Rund 50 Millionen Menschen hatten in China vor den Fernsehgeräten den ersten Grand-Slam-Erfolg für Asien verfolgt – und das um Mitternacht Ortszeit. Geschätzte 400 Millionen sahen am Morgen danach in den Nachrichten immer wieder die jubelnde Volksheldin mit dem Rosen-Tattoo über dem Herz, die bei der Nationalhymne Tränen in den Augen hatte. Die Staatspresse nannte den Sieg schlicht »ein Wunder«.

Ihre persönliche Lieblings-Schlagzeile vom historischen Coup in Roland Garros hatte die ehemalige Journalismusstudentin Li Na umgehend parat. »Ich würde schreiben: Ein Traum ist wahr geworden. Schon als Kind wollte ich immer ein Grand-Slam-Champion sein«, sagte die 29-Jährige mit leuchtenden Augen, wissend, dass sie als erste Chinesin die Top 5 der Weltrangliste knackt: Ab heute wird Li Na auf Platz vier geführt.

Auch die deutsche Nummer eins Andrea Petkovic hält große Stücke auf die wieselflinke Asiatin. »Sie hat so eine Aura. Das spürt man gleich«, sagte die Darmstädterin. Auf einen rauschenden Empfang in der Heimat muss Li Na, die Anfang des Jahres das Finale der Australian Open gegen Kim Clijsters (Belgien) verloren hatte, allerdings noch warten.

Zunächst steht nämlich der Ausflug auf den heiligen Rasen von Wimbledon in London an. »Wenn ich da nicht gut spiele, werden mich meine Landsleute vielleicht ganz schnell wieder vergessen«, scherzte die Rechtshänderin. Das Internetportal Tengxun adelte derweil seine »Große Schwester Na« und »goldene Blume« ungeachtet des Basketball-Heroen Yao Ming als »strahlendste aller chinesischen Sportler«.

Der Revolutionärin mit den Powerschlägen müssen in der Stunde des Triumphs viele Dinge durch den Kopf gegangen sein. Die verrückten (Erfolgs-)Geschichten mit Ehemann Jiang Shan zum Beispiel. Der hatte im Achtelfinale gegen Petra Kvitova (Tschechien) beim Stand von 0:3 im entscheidenden Satz einfach die Box verlassen.
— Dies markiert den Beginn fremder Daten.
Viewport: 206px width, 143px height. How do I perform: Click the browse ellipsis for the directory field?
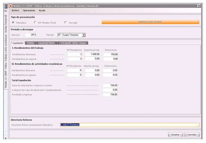pyautogui.click(x=198, y=125)
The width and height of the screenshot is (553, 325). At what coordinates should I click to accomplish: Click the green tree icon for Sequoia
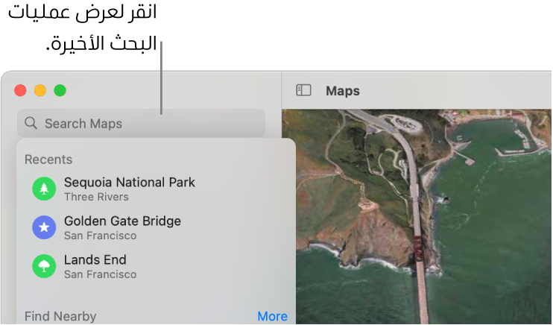pyautogui.click(x=44, y=189)
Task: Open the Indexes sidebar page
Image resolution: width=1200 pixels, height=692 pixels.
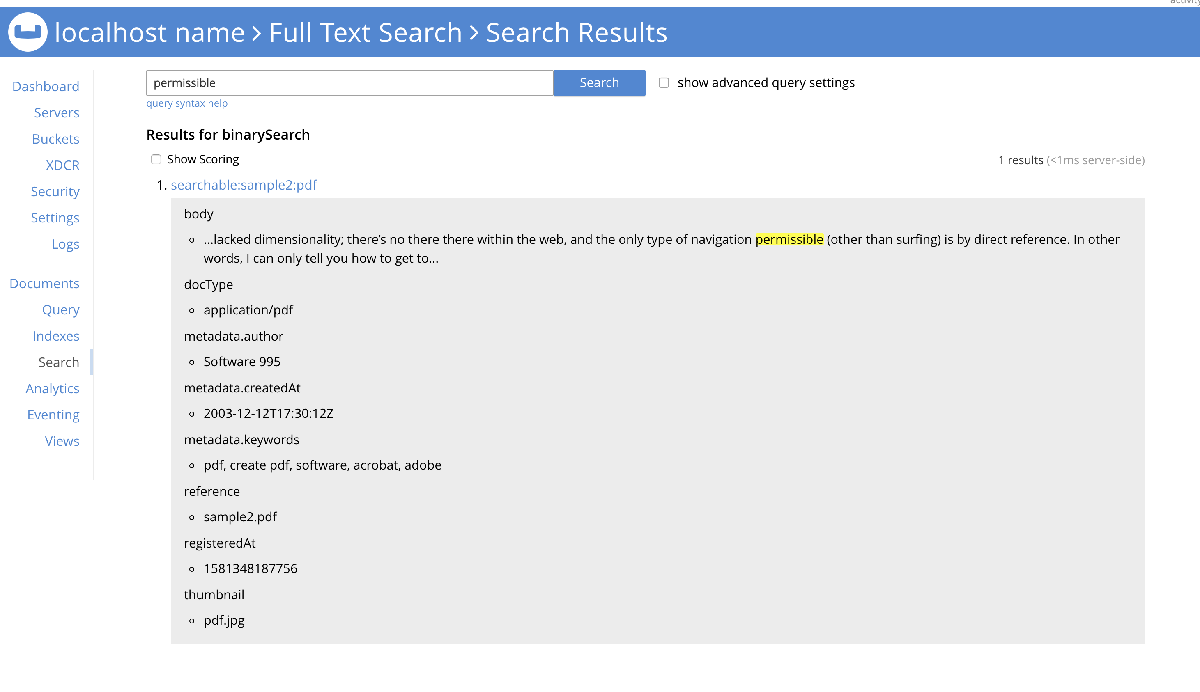Action: tap(56, 336)
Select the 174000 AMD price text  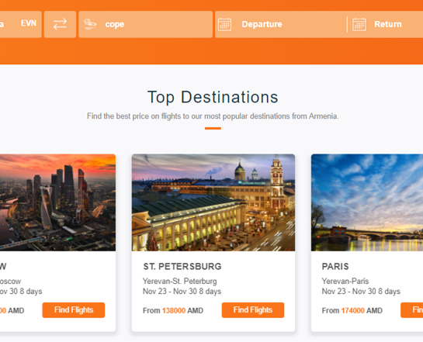click(362, 310)
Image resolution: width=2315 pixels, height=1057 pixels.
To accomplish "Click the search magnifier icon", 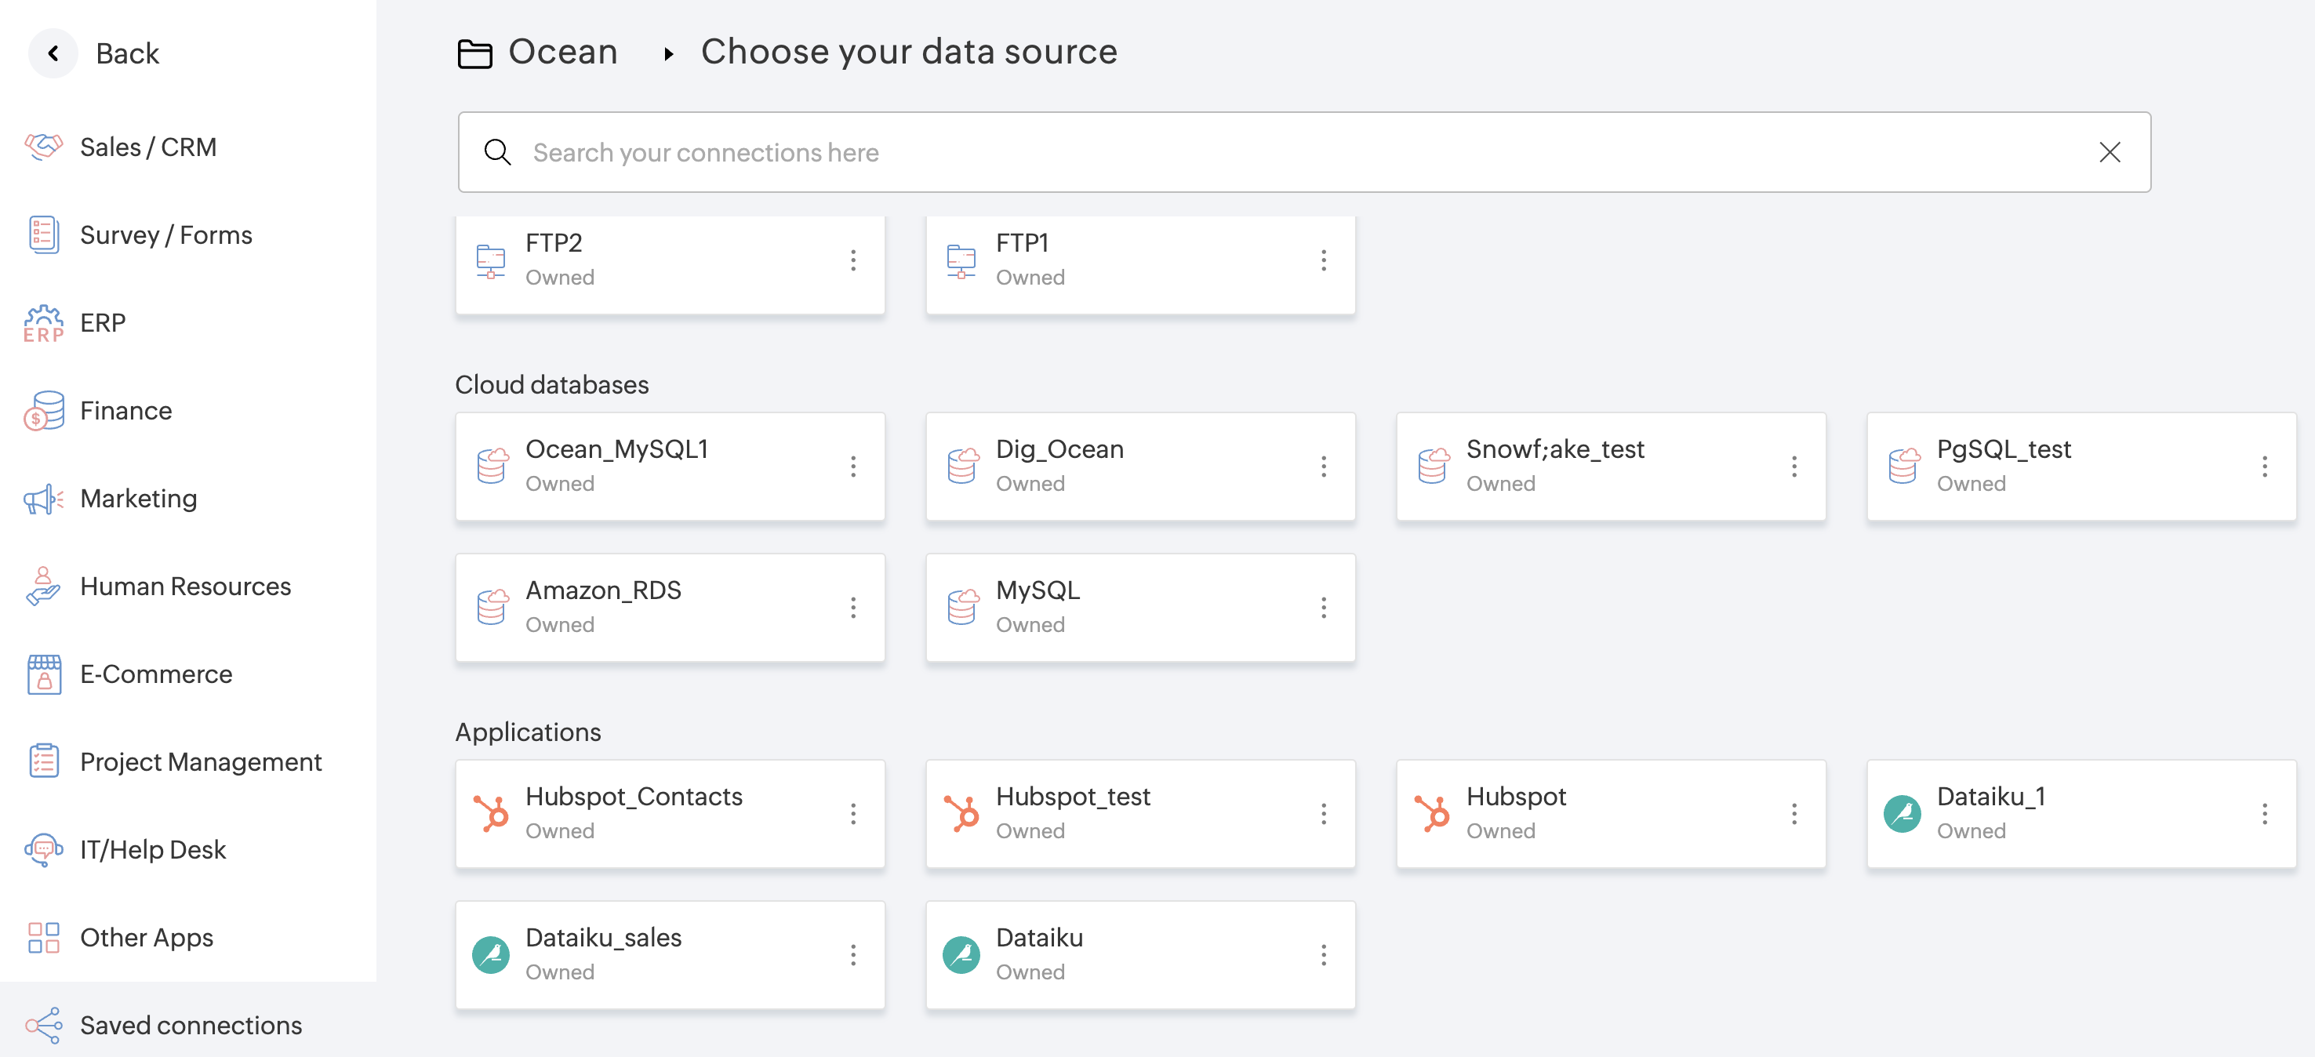I will click(x=497, y=152).
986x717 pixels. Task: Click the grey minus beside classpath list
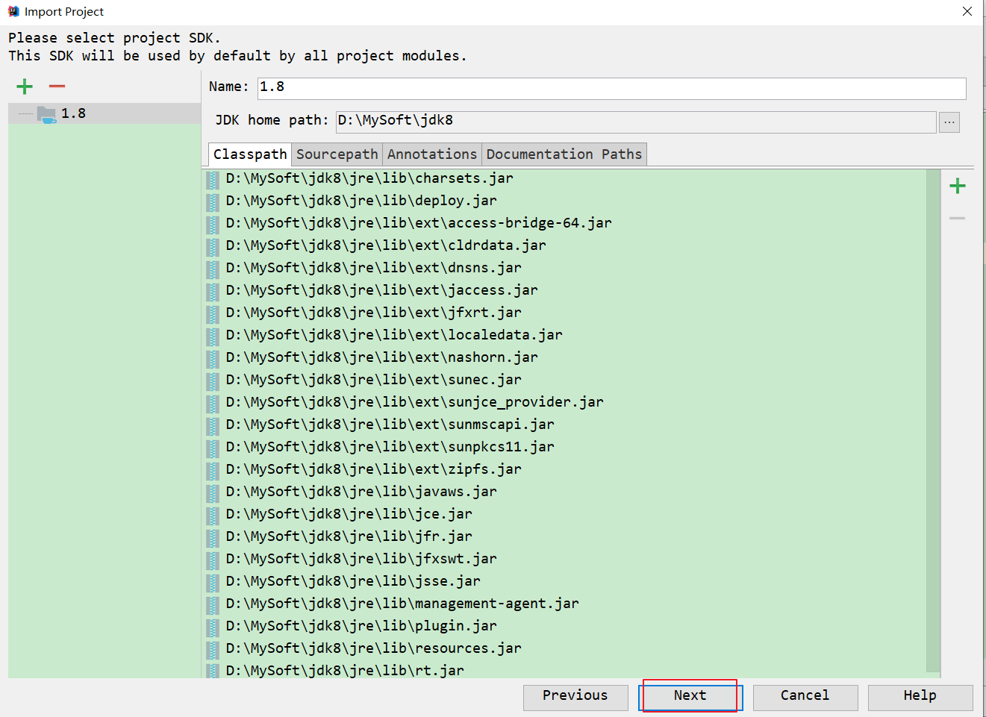point(957,218)
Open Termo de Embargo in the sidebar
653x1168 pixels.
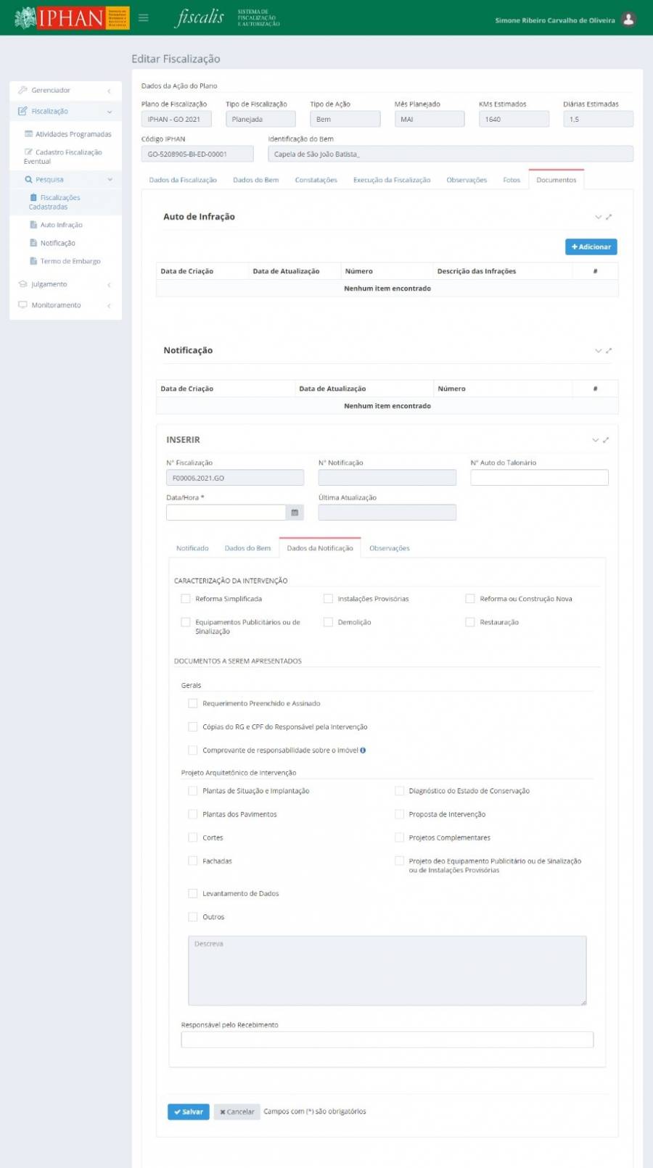coord(70,261)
Danach machte Li Na sechs Spiele in Folge und gewann. »Er ist geflohen, danach lief es plötzlich«, erzählte sie.

Nur wenige Wochen vor den French Open hatte sie den Gatten als Trainer gefeuert. »Wir haben uns drei Jahre lang 24 Stunden am Tag gesehen«, erklärte Li Na die berufliche Trennung, nachdem sie nach dem Finaleinzug in Melbourne vier Erstrundenpleiten in Serie kassiert hatte.

Der Däne Michael Mortensen führte Li Na als Coach zurück auf den Erfolgspfad, doch auch der inzwischen als Hitting-Partner agierende Ehemann hatte entscheidenden Anteil am mit 1,2 Millionen Euro dotierten Triumph in Paris. »Er kann eine sehr gute Slice-Rückhand spielen«, berichtete Li Na von der idealen Vorbereitung auf Technikerin Schiavone.

Li Na wünscht sich nun, dass ihr Grand-Slam-Coup in China einen Tennisboom auslöst. »Ich hoffe, viele Kinder haben mich gesehen und sich vorgenommen: Da will ich auch einmal stehen«, sagte die Volksheldin, die dem nationalen Verband zwölf Prozent (früher waren es 65) des gewonnenen Preisgeldes abtreten muss.

Tennis-Ikone Billie Jean King (USA) glaubt sogar, dass eine künftige Nummer eins aus dem Reich der Mitte kommt, »und das eher früher als später«. Immerhin spielen mittlerweile in China drei Millionen Tennis. Vor 25 Jahren waren es gerade mal geschätzte 10 000.

Nadal kontra Federer

Im Männer-Finale standen sich Rafael Nadal (Spanien) und Roger Federer (Schweiz) gegenüber – und das bereits zum vierten Mal bei den French Open. Nach 7:5 und 5:4 für Nadal war die Finalpartie bei Redaktionsschluss wegen Regens zeitweilig unterbrochen worden. Nadal, der bereits fünf Mal in Paris gewinnen konnte, hatte in den bisherigen drei Endspielen gegen Federer gesiegt.